O advogado do CPT diz que esse sistema é inviável, pois já existem famílias morando nos projetos de assentamento, em alguns casos por dez anos, à espera de regulamentação.

“O Incra vai tirar aquela família e colocar uma família nova? Em função desses problemas reais, eles não sabem o que fazer. Seria o caos”, avalia.

Sem a regularização, essas famílias não têm acesso a diversas políticas públicas do Programa Nacional de Reforma Agrária, como linhas de crédito, assistência técnica, melhorias na infraestrutura e demarcação oficial dos lotes.

Para o procurador da República Julio Araujo, a seleção por meio de editais em áreas já ocupadas gera insegurança jurídica e risco de violência.

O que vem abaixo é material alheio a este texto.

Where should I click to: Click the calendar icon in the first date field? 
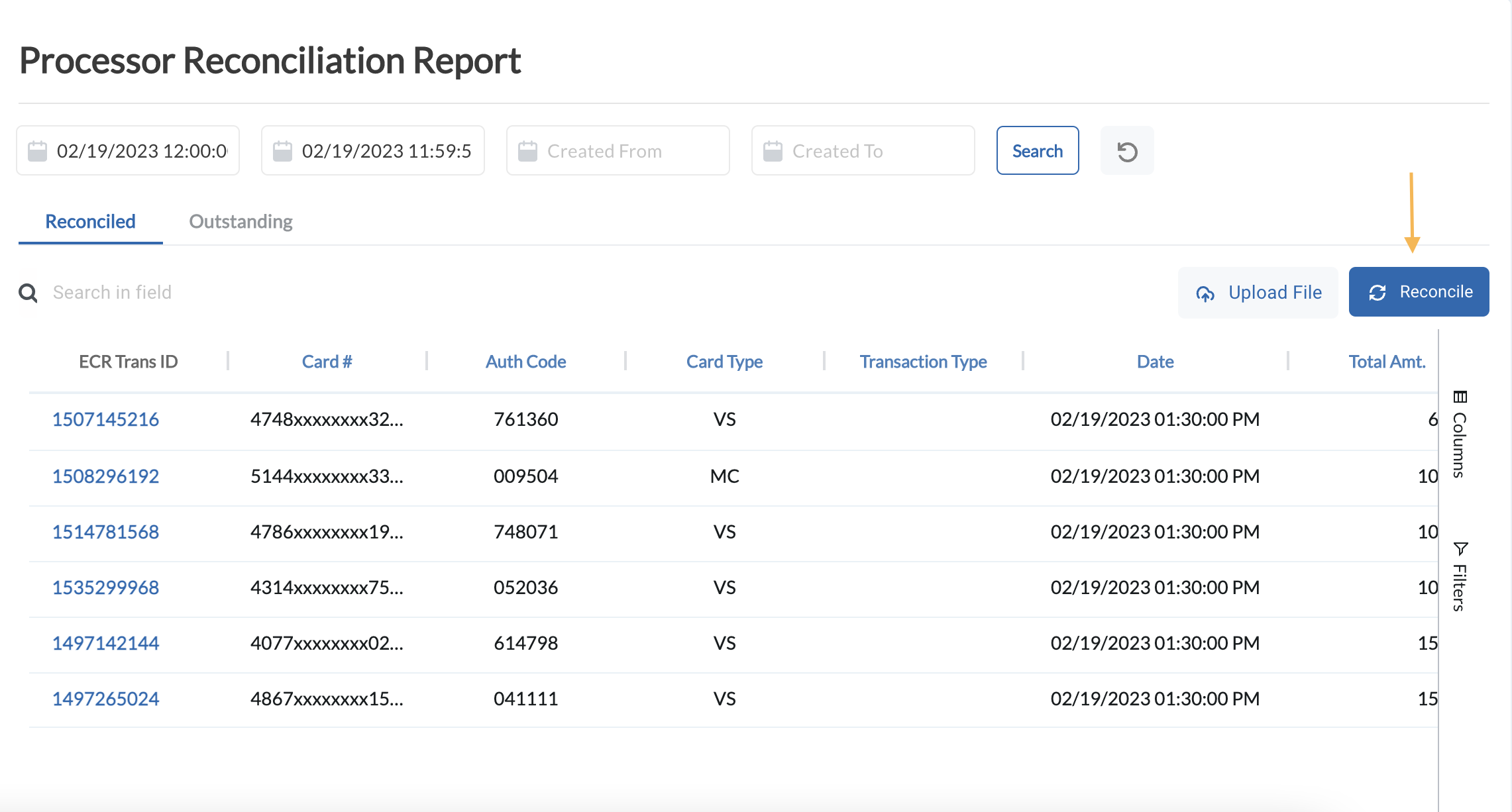click(37, 151)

“Em lugares com presença consolidada de beneficiários, sem observar qualquer regra de transição, o Incra parece querer substituir beneficiários e retirar pessoas ligadas a movimentos sociais, sem se preocupar com a vocação para o trabalho rural”, diz Araujo, do Grupo de Trabalho Reforma Agrária, vinculado à Procuradoria Federal dos Direitos do Cidadão.

SEM DINHEIRO

Via assessoria de imprensa, o Incra afirmou que, “por restrições orçamentárias no exercício de 2019, não foi possível avançar no processo de seleção e homologação de famílias nos assentamentos criados pela autarquia”, mas que o programa será retomado a partir de 2020.

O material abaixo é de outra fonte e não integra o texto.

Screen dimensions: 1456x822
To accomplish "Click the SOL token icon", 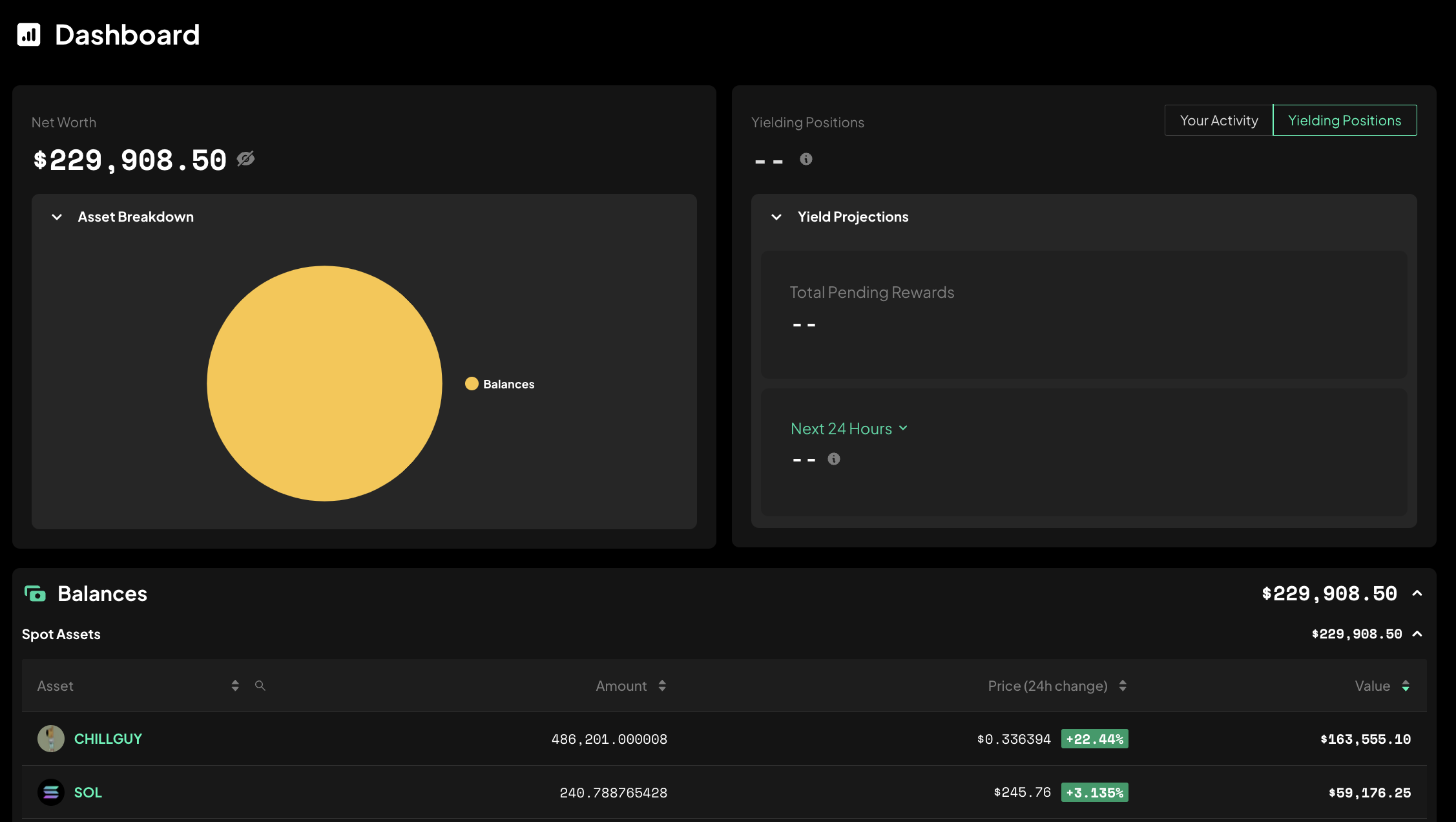I will [x=51, y=792].
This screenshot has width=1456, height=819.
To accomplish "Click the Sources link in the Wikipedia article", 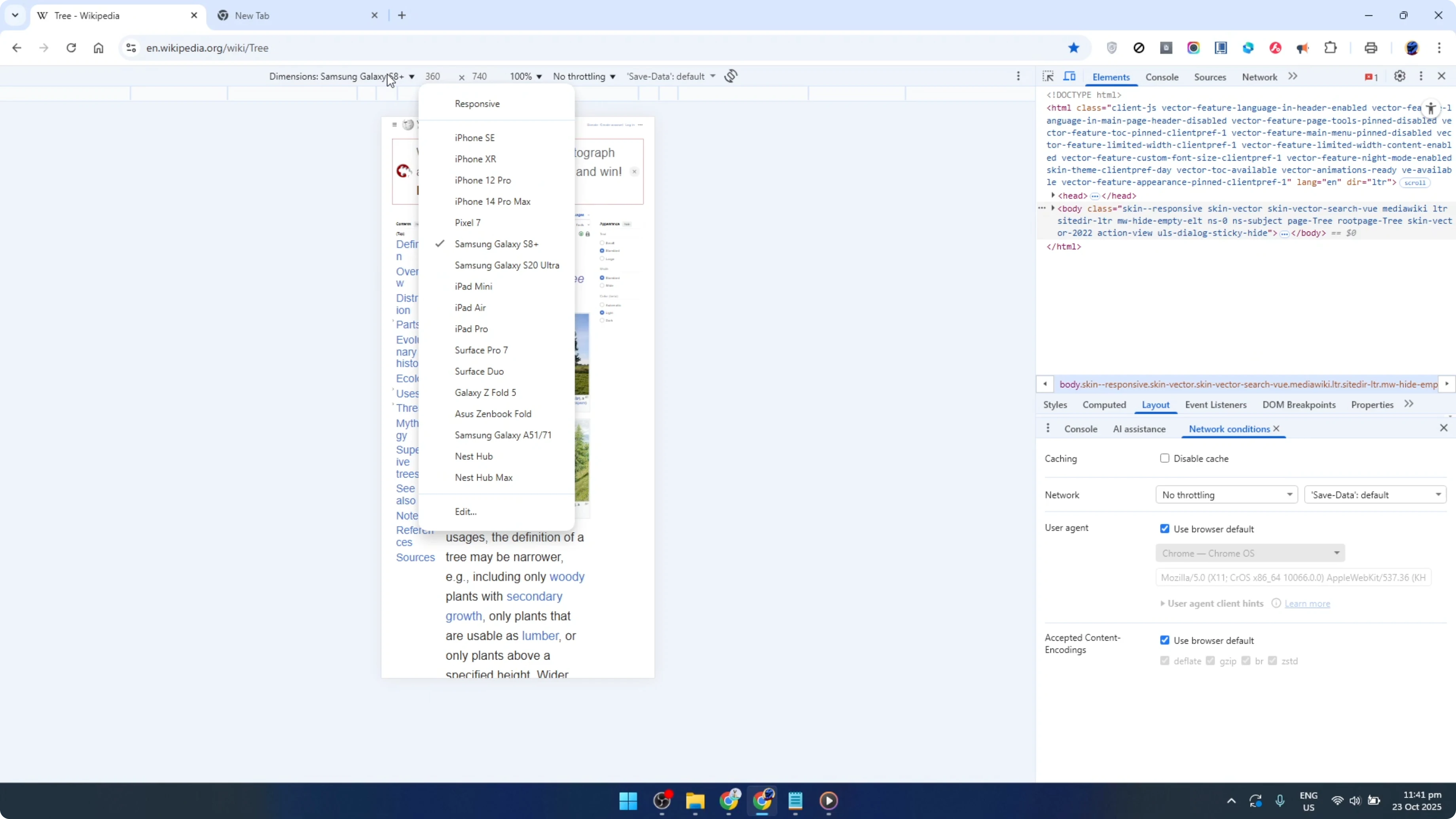I will point(415,557).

Segundo o documento interno obtido pela reportagem, a modernização do Sipra (Sistema de Informações de Projetos de Reforma Agrária) foi paralisada por falta de dinheiro para contratar uma empresa de software, o que “representou uma ruptura nas tratativas de melhoria do sistema”.

Sobre esse problema, o Incra informou que a atualização da ferramenta está “em estágio bastante avançado”.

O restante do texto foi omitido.